The Guy Behind The Qwikster Twitter Account

This kills me:

Last night, Jason went to bed a normal man, with a normal Twitter account (albeit one with a weed-smoking Elmo as the avatar), and a few dozen followers.

This morning, Jason woke up to an inbox full of messages, thousands of new followers, and wants to sell his account for many thousands of dollars.

As we chronicled last night, Netflix made a rather fundamental mistake in launching their new spin-off brand, Qwikster: they didn’t make sure they had the name locked down on all of the big social networks before making the announcement. As Jason’s luck had it, he had long owned the @Qwikster handle. He’s willing to part with it — he just wants to make sure he’ll “be making bank” first.

After over a month of silence, Jason’s @Qwikster account sprang back to life just a few hours ago and, likely to Netflix’s horror, has been more active today than it ever was before. Jason keeps touching on the idea of selling the account between poetic bursts like “I’m about to go play soccer n I got stug by a fucken bee” and “I just got scared I went into the shower turned on the water n then stuff started falling I was lik omg wtf lol”:


  1. Talk about good fortune falling in your lap. And it shows how the ineptitude of Netflix has no bounds. An Internet-based company doesn’t check this stuff out ahead of time?

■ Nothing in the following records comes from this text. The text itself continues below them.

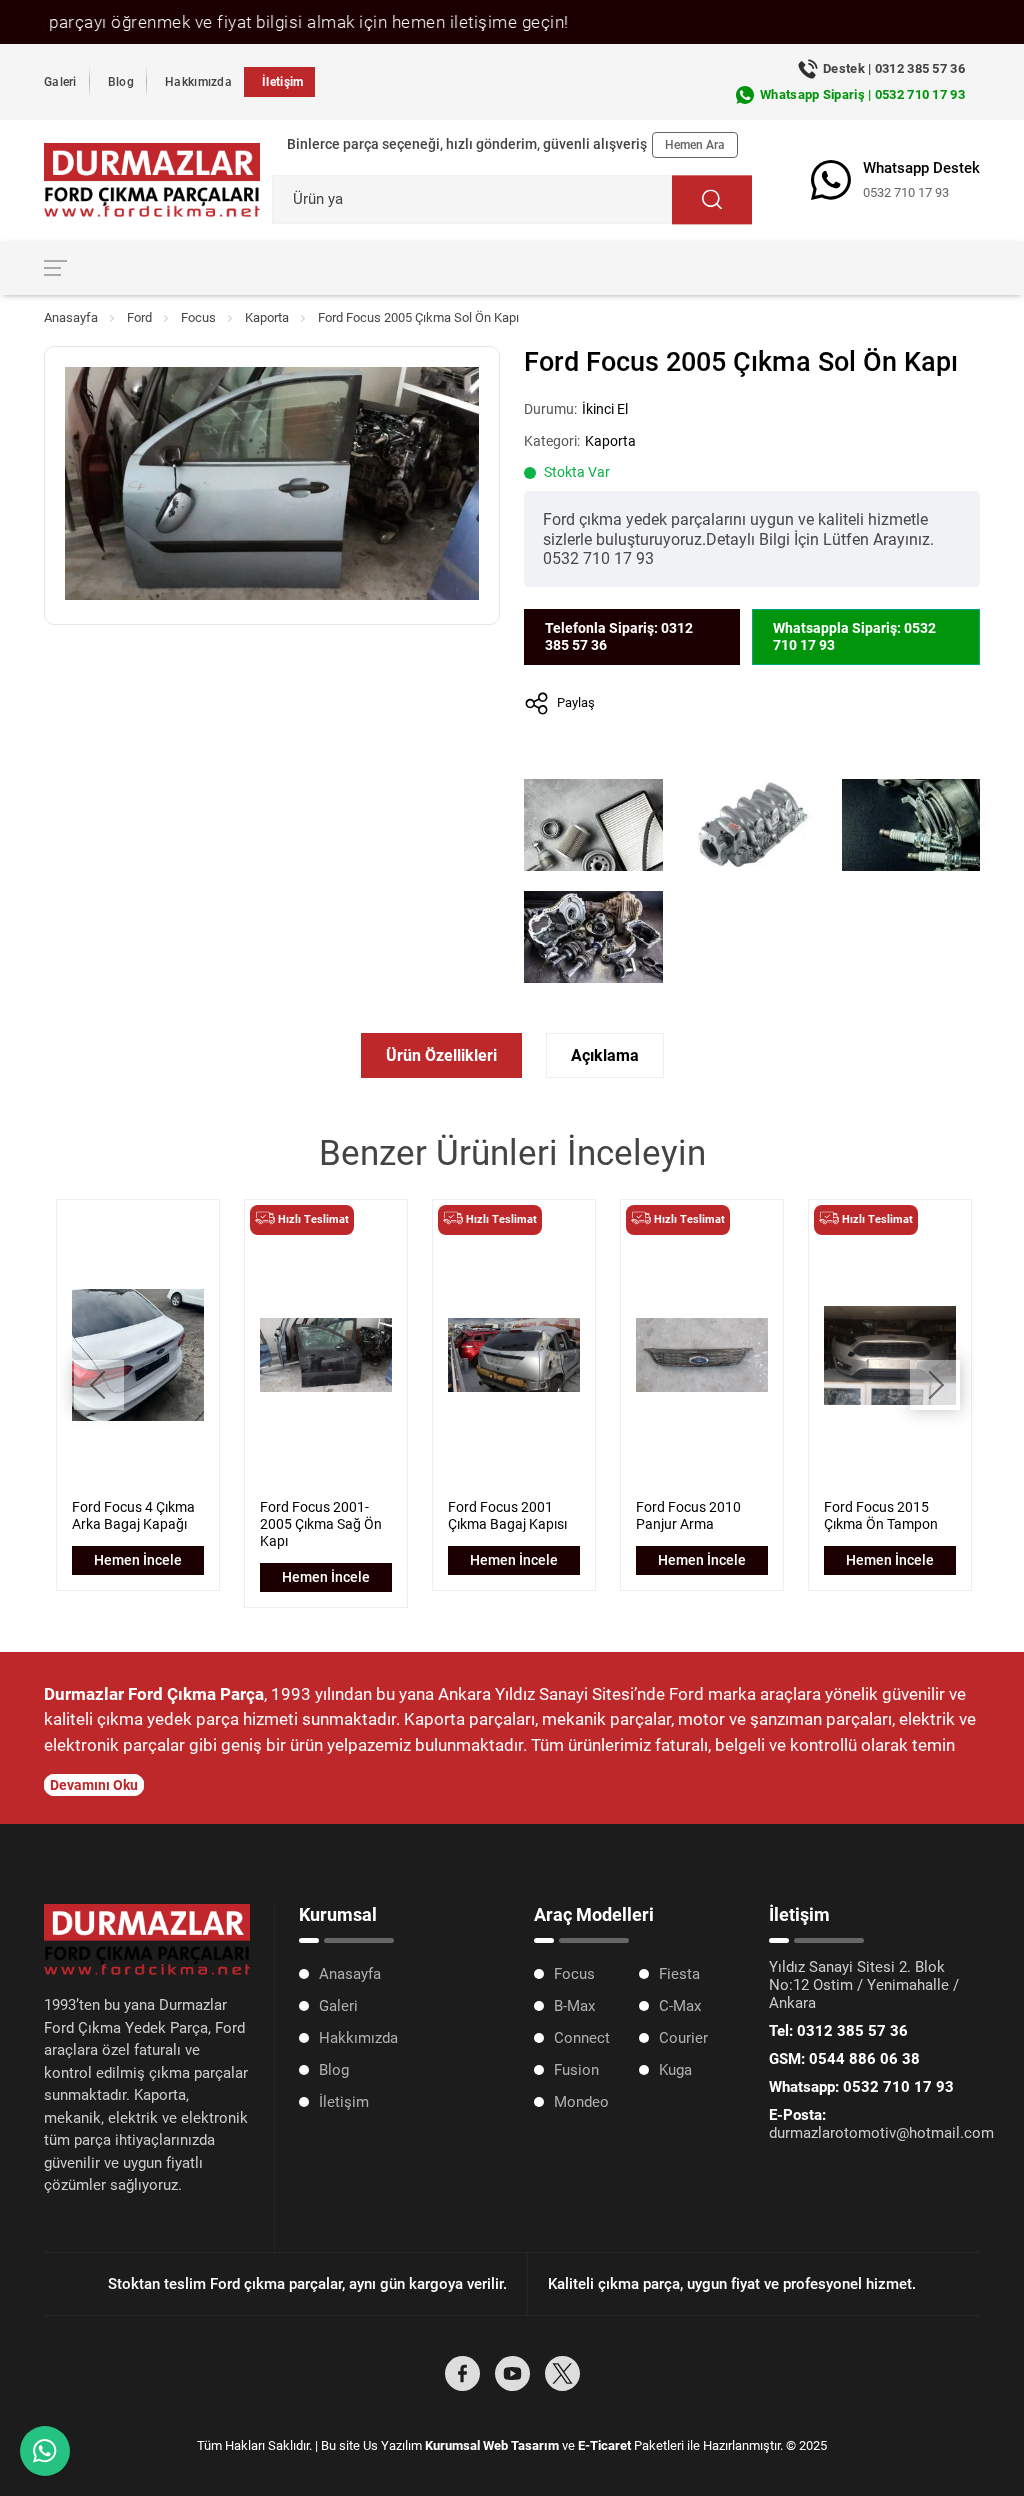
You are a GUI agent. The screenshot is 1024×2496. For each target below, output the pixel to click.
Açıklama (605, 1055)
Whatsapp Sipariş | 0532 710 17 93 (862, 94)
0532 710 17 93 (906, 192)
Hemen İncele (138, 1560)
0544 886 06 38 (844, 2059)
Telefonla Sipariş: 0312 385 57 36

  2. I’m beggining to sense that they may as well change the name again to avoid more trouble. The guy should have sold it for the first dude who offered a thousand bucks.

  3. Dammit, I need to start signing up for random names on these sites. Also, I need to burn some toast so it looks like a holy figure. I have a college debt to pay off, you know?

    1. Hmm, he would appeal to the pothead gamer class now that Quackster’s going to rent out console games. That’d be some subversive advertising that just might work.

      But I doubt Netflix is smart enough to work that now. Damn shame.

  4. we now all know the name of their new service, and are far more aware than we would have been.

    flood blogs and tumblr: this is the perfect way to aim for netflick’s primary demographic.